Para las personas con Parkinson avanzado, el ejercicio no es un complemento opcional al tratamiento: es un componente vital. La actividad física regular mejora de forma demostrable:

  • Equilibrio y Coordinación: Reducir el riesgo de caídas, una preocupación importante en esta población.
  • Fuerza: Contrarresta la debilidad muscular, facilitando las tareas cotidianas.
  • Estado de ánimo: Aliviar la depresión y la ansiedad, comorbilidades comunes del Parkinson.
  • Calidad del sueño: Promueve un sueño más profundo y reparador.
  • Respiración: Fortalecimiento de los músculos del pecho para facilitar la respiración y prevenir la neumonía.
  • Función cognitiva: Protege las células cerebrales y potencialmente ralentiza el deterioro cognitivo.

El ejercicio constante también puede reducir la frecuencia de los episodios de congelación (incapacidad repentina para moverse) y fortalecer los huesos, mitigando el riesgo de fracturas por caídas.

Adaptación de la actividad para lograr seguridad y eficacia

La seguridad es primordial. Es esencial un enfoque multidisciplinario que involucre a neurólogos, fisioterapeutas, terapeutas ocupacionales y logopedas. El ejercicio debe realizarse cerca de superficies estables (encimeras, sillas) como apoyo. Los fisioterapeutas pueden crear zonas de ejercicio en casa a prueba de caídas con barras de apoyo y suelos antideslizantes. Los ejercicios en silla son una excelente opción para quienes tienen problemas importantes de equilibrio.

Los cuidadores pueden mejorar la seguridad permaneciendo cerca durante el ejercicio, proporcionando señales verbales (p. ej., “da pasos más grandes”) y monitoreando los riesgos de tropiezo. La clave es centrarse en las capacidades, no en las limitaciones.

Tipos de ejercicio para el Parkinson avanzado

Un programa integral debe incluir actividad aeróbica, entrenamiento de fuerza, trabajo de equilibrio y estiramiento.

Ejercicio aeróbico: Las bicicletas reclinadas, los steppers sentados, las cintas de correr y las bicicletas con brazos brindan beneficios cardiovasculares de bajo impacto. Bailar o usar cintas de correr con soporte de peso corporal puede mejorar aún más el equilibrio y la coordinación.

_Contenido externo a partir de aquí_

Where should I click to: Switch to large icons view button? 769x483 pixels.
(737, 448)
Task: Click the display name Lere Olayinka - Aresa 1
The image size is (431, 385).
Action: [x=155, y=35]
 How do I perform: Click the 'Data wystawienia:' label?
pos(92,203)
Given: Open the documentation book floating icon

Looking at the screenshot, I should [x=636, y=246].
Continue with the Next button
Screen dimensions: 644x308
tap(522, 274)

Ejercicios funcionales: Estos imitan los movimientos diarios: práctica de sentarse y pararse, pasos en patrones (figura de ocho), movimientos sentados mientras se manipulan objetos, caminar con bastones o andadores con ruedas e incluso estilos de caminar decididos (marchar como un soldado).

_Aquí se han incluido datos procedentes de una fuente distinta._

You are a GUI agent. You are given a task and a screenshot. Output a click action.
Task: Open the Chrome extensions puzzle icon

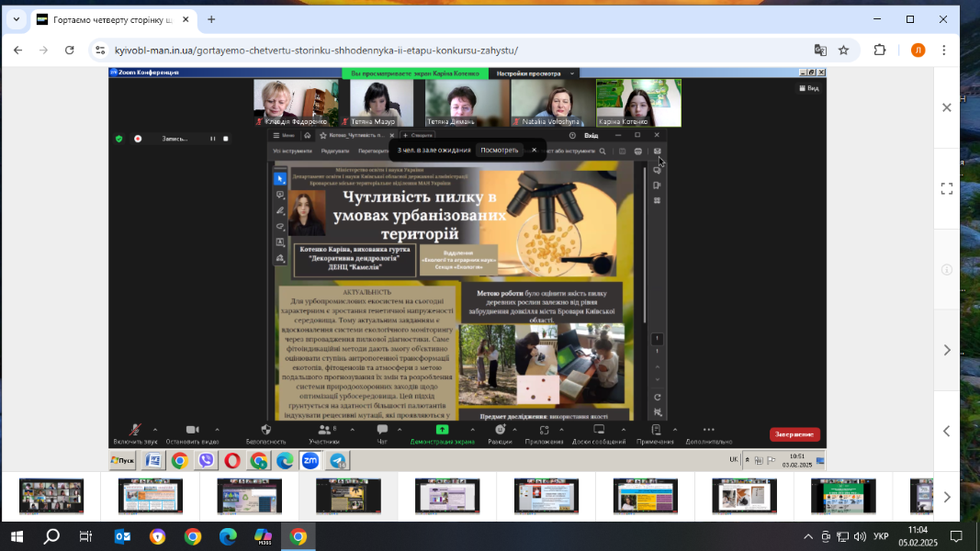click(x=879, y=51)
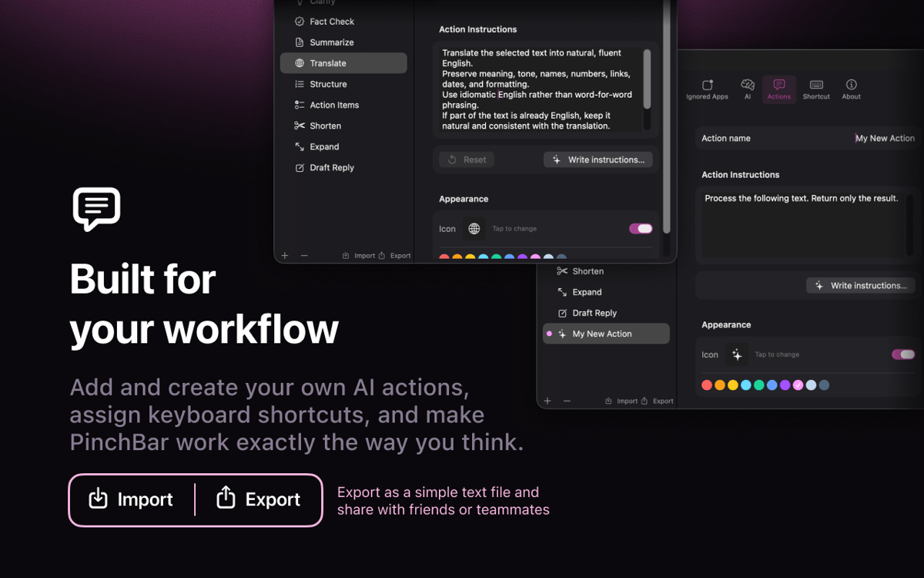924x578 pixels.
Task: Choose the Action Items entry in sidebar
Action: click(x=334, y=105)
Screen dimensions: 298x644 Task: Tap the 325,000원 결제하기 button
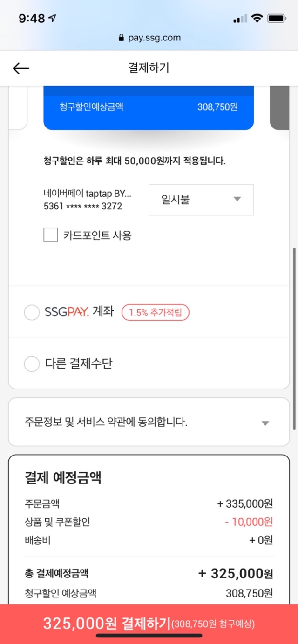(149, 624)
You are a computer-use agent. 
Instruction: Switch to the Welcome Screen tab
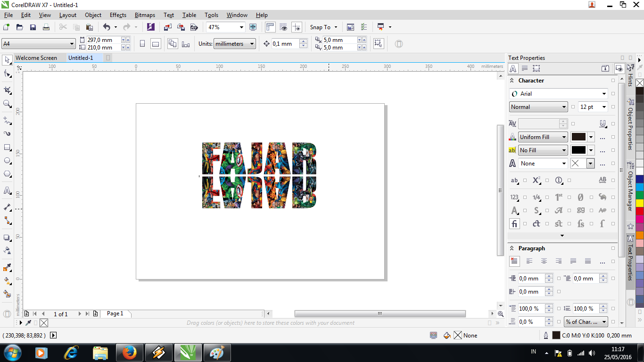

Entrenamiento de resistencia: El entrenamiento de fuerza desarrolla masa muscular, incluso en etapas avanzadas. El yoga en silla, los ejercicios sentado o tumbado (apretones de omóplatos, puentes, extensiones de espalda) pueden ser eficaces. Los elementos de inestabilidad (almohadillas de equilibrio, pelotas de ejercicio) pueden amplificar los beneficios.

Terapia acuática: El agua reduce la tensión en las articulaciones y el miedo a caerse al mismo tiempo que proporciona resistencia. Los aeróbicos acuáticos, la natación o incluso caminar en el agua pueden resultar muy terapéuticos.

Observación de la acción: Las investigaciones sugieren que ver a otros hacer ejercicio activa las neuronas espejo en el cerebro, lo que potencialmente mejora el rendimiento. Los programas de realidad virtual pueden simular movimientos de la vida real.

LSVT BIG: Este programa intensivo de cuatro semanas se centra en movimientos más grandes y rápidos para contrarrestar la rigidez parkinsoniana.

Entrenamiento de motricidad fina: Fortalecer los músculos pequeños (tocar el pulgar con la punta de los dedos, apretar pelotas antiestrés, abotonar camisas, escribir) mejora la destreza para las tareas cotidianas.

El resultado final

Si bien el Parkinson avanzado presenta desafíos reales, el ejercicio regular y adaptado puede mejorar significativamente la calidad de vida. Trabajar con un fisioterapeuta garantiza un programa seguro y eficaz adaptado a las necesidades individuales. Al priorizar el movimiento, las personas con Parkinson pueden mantener una mayor independencia, mejorar el estado de ánimo y retardar la progresión de la enfermedad.